Groups Argue If Change Is Necessary
The proposed new powers divided lawmakers and local groups. Law enforcement groups said it wasn’t needed. John Jones, executive director of the Virginia Sheriffs Association, told the House Public Safety Committee earlier this week that the boards would become a problem. He felt a citizen review board would just become political. In fact, Jones said, there was no need for one.
“Sheriffs as elected constitutional officers are constantly under review and we think the election is the ultimate citizen review board,” Jones said.
In fact, he said, sheriffs already deal with these complaints on a regular basis.
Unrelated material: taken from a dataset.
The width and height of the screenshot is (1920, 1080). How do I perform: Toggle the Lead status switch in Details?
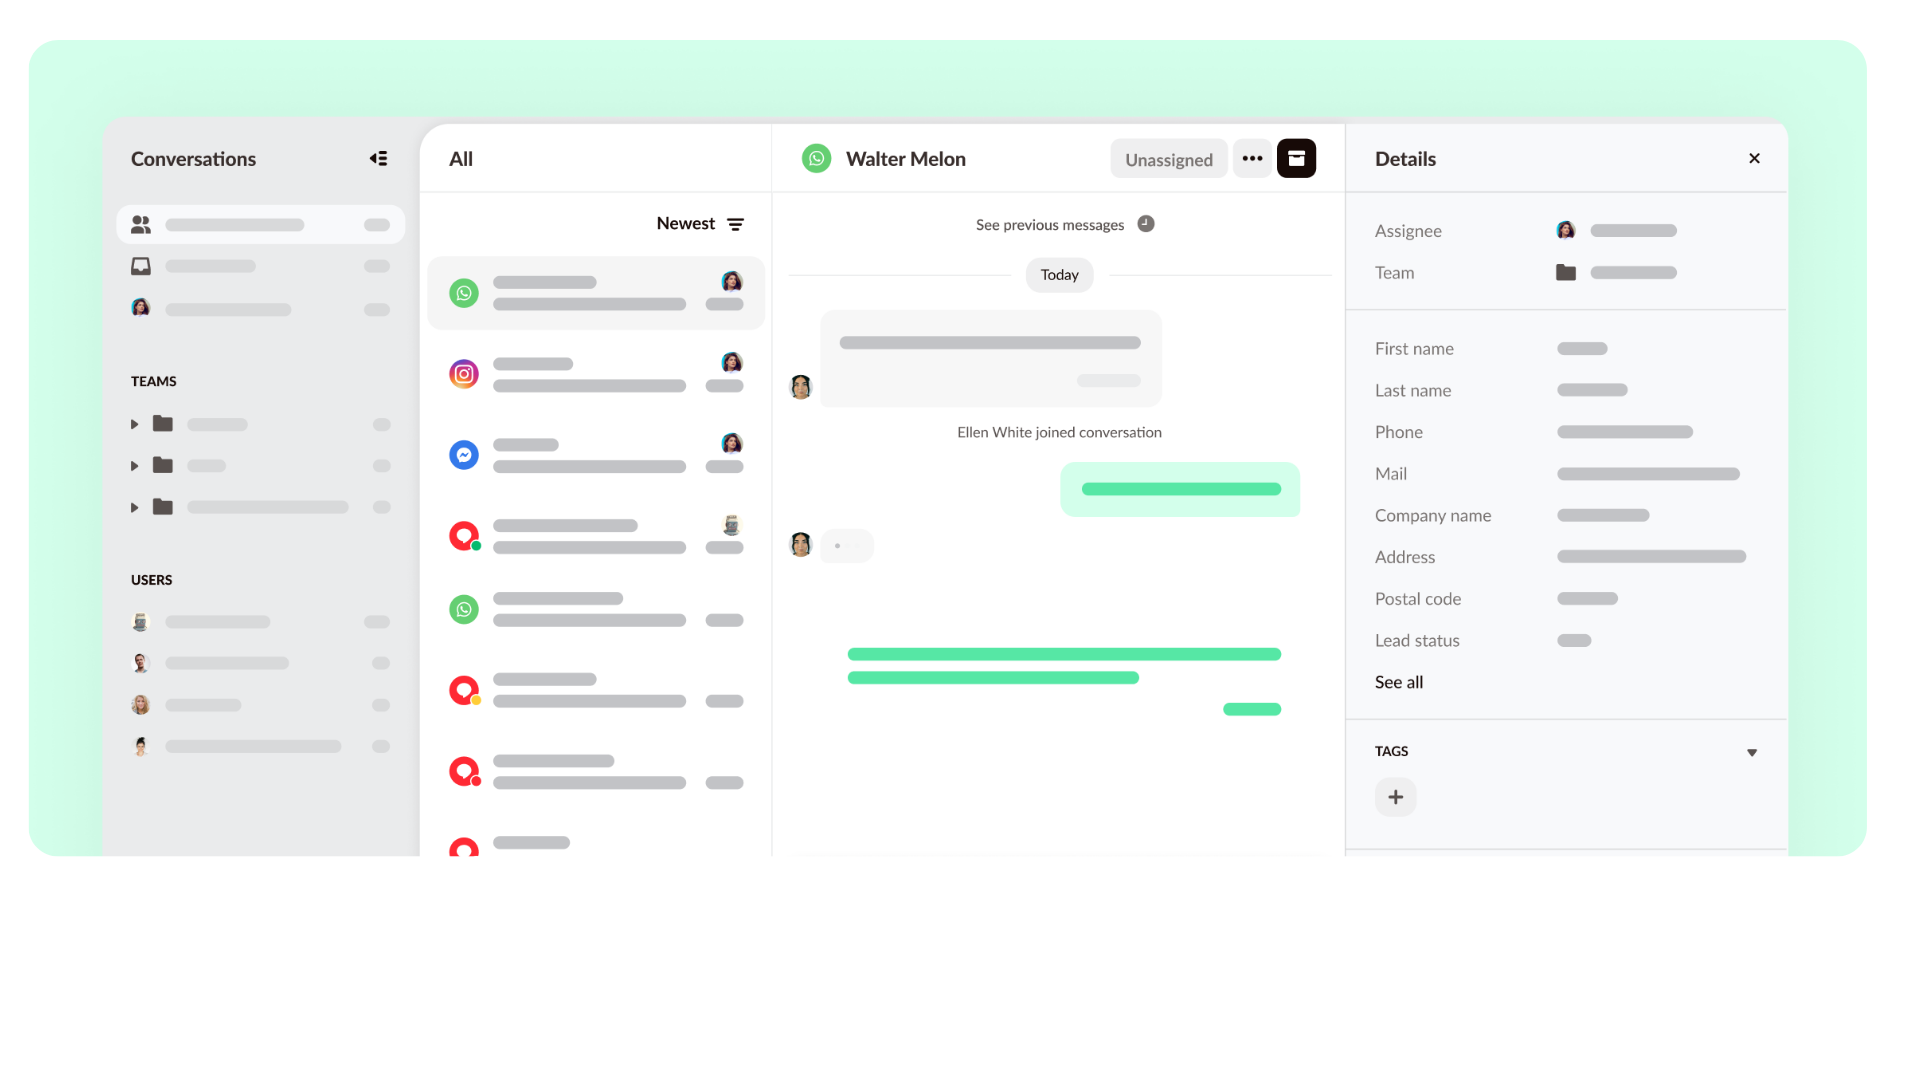1572,640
“Any citizen has access to that sheriff and in fact if you call your sheriff anytime, they can get through and they can file a complaint,” Jones said. “We don’t want a problem to fester.”
But elections aren’t enough, supporters of the bill argued. Why should people have to wait one month or one year to have their case against police heard?
“I wonder how and why an aggrieved party should have to wait if in year one of a term something goes terribly wrong with one sheriff or their deputies,” Del. Jeff Bourne asked. “Why should they have to wait for four years, to cast a vote against the incumbent to address some of these issues?”
Dominique Martin echoed Bourne’s statement, arguing change was necessary.
“We believe this bill is absolutely necessary to achieve some more accountability and transparency with law enforcement officers,” said Martin, a research and policy analyst with the New Virginia Majority.
One Word Causes Problems
The House and Senate versions of the bill differ due to one paragraph. The revised bill states “a locality shall establish a law-enforcement civilian oversight body.” There’s a big legal difference between shall and may. May is basically an invitation, saying a person or city council is allowed to do something. Shall is pretty clear. You are doing something, regardless if you like the idea or no. In earlier discussion, lawmakers questioned if it was necessary to include the word shall. If the bill passes, that means each city and county would have to set up a citizen board to review police, regardless of cost or need.